Dan Shaw, CTO of NodeSource, said that the Node.js community has evolved into an ecosystem of its own, and that the future of the platform in enterprises hinges on this view of the community as an ecosystem. His company launched an enterprise-focused management and control platform for Node.js applications yesterday.

“I have to facilitate enterprise usage of Node. I have begun using the concept of Node.js as an ecosystem along with the community,” said Shaw. “The Node ecosystem allows us to have conversations around commercial things and business things. It’s still part of Node.”

(Related: Node.js 6.0 is out)

Shaw went on to mention the creation of sub-communities within Node around enterprise usage. These communities have surfaced some of the concerns businesses have around the Node.js ecosystem as a whole.

NodeSummit itself surfaced concerns around a single point within the Node.js community: NPM. The Node Package Manager has become essential to the evolution of Node.js as a community and as a viable ecosystem. Yet this singular repository of JavaScript bits and pieces is a point of concern for enterprise JavaScript developers.

Among them was Adam Eivy, developer solutions architect at the Walt Disney Company. He explained that, while Node is a powerful tool for developers, it’s also relatively devoid of the enterprise controls so beloved in other major enterprise languages.

Java, for example, has long offered controls for Maven repositories, allowing development leads to “bless” packages, libraries and open-source software for use within the enterprise. At present, NPM does not offer the types of controls enterprises want in this area, though it is clearly working to rectify this problem.

To make matters worse, Node.js projects tend to be highly reliant on NPM these days, as evidenced by the havoc created when open-source developer Azer Koçulu removed his projects from NPM, breaking many widely used projects that relied on his tiny project.

Koçulu did this because NPM took away control of one of his projects. That project, known as Kik, was targeted by a startup of the same name, and when he refused to remove it from NPM, the lawyers went to NPM directly.

It is the controversy around the repository in the Node community that was behind a lot of the talks at NodeSummit. It is also, perhaps, why the Node Foundation’s education community manager was on hand to discuss the difficulty of balancing business needs with community needs.

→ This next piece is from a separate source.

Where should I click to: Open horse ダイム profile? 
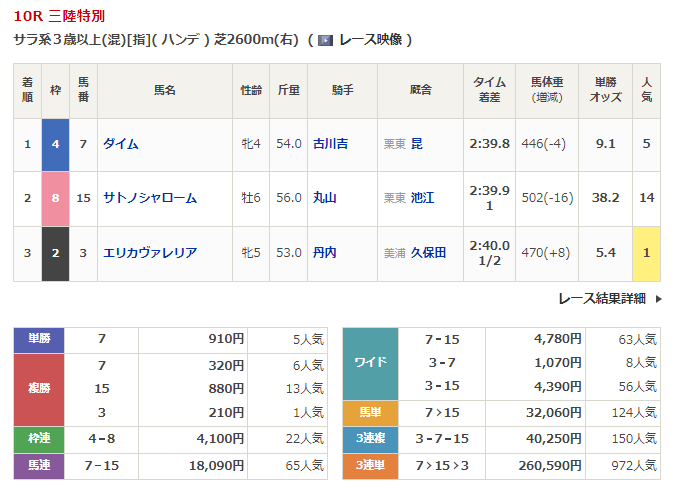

Tracy Hinds, the aforementioned community manager, said, “I think a [lot] of people tend to think that way: There’s the community side and the enterprise side of Node. But they’re not these two separate entities. It’s interesting to consider how much these overlap.”

Rachel White, from the IBM Watson team, pointed out that Node’s fast-moving and highly active community is one of its biggest benefits. She said she was attracted to the platform by the fact that she could find quick answers to problems on Stack Overflow and Twitter.

Looking over the crowd at San Francisco conference center, it’s not hard to see that vibrancy on display: The event was shoulder-to-shoulder, and speakers were at times tough to hear over the tumult of the expo booths crammed into the same room as the talks.

But then, the Node.js community certainly has a lot to talk about.